This is my views as someone who has a family member with cancer as well as my own mental health issues.

This is hard for me to write without feeling selfish and maybe that is part of the problem. When a family member has cancer they become your focus, rightly so. But it can become all encompassing. Their needs are your first thought. Their appointments fill your calendar. This is what cancer causes. But this means that at times your own health and wellbeing takes a backseat.

I had a psychiatrist appointment a couple of weeks ago and when asked how I was I ended up talking about my mum. He stopped me and said "but how are you?" and that made me realise I hadn't actually talked about me in my own appointment and I'd been doing this in previous appointments too. He then told me that I needed to still focus on my own health and looking after myself.

The thought of looking after my health, especially my mental health, with all that's been going on with mum has felt alien. I know her time is limited so I've been determined she gets to enjoy her time where possible away from treatment. This means I've pushed myself a lot. This has meant I have been struggling. And I've been very tired and stressed.

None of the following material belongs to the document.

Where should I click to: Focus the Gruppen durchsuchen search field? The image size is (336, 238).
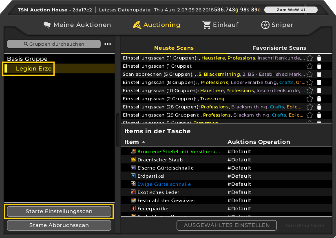point(54,44)
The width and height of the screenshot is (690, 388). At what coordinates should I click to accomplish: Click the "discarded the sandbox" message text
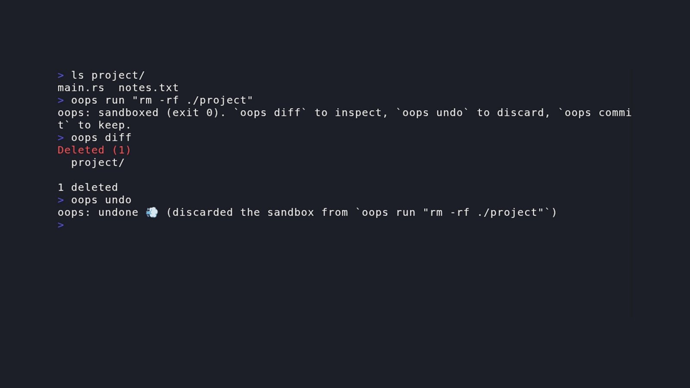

Tired and stressed are two things that can lead to a decline in my mental health and that has been happening. It's no one's fault apart from maybe my own. It's just the nature of cancer. And my mental health has been slipping. Little things that are signs of things going downhill, I have been pushing to the side. But I think they did appear to my psychiatrist and causing his comments to look after myself and to suggest I need more support. So we will see where that goes.

So I think that's a lesson for anyone who is living with or looking after someone with cancer. We still need to look after our health in all aspects. It's not easy with the chaos that cancer brings into our lives but something maybe we need to make time for and not feel selfish about as at the end of the day it means we can care better for the person with cancer.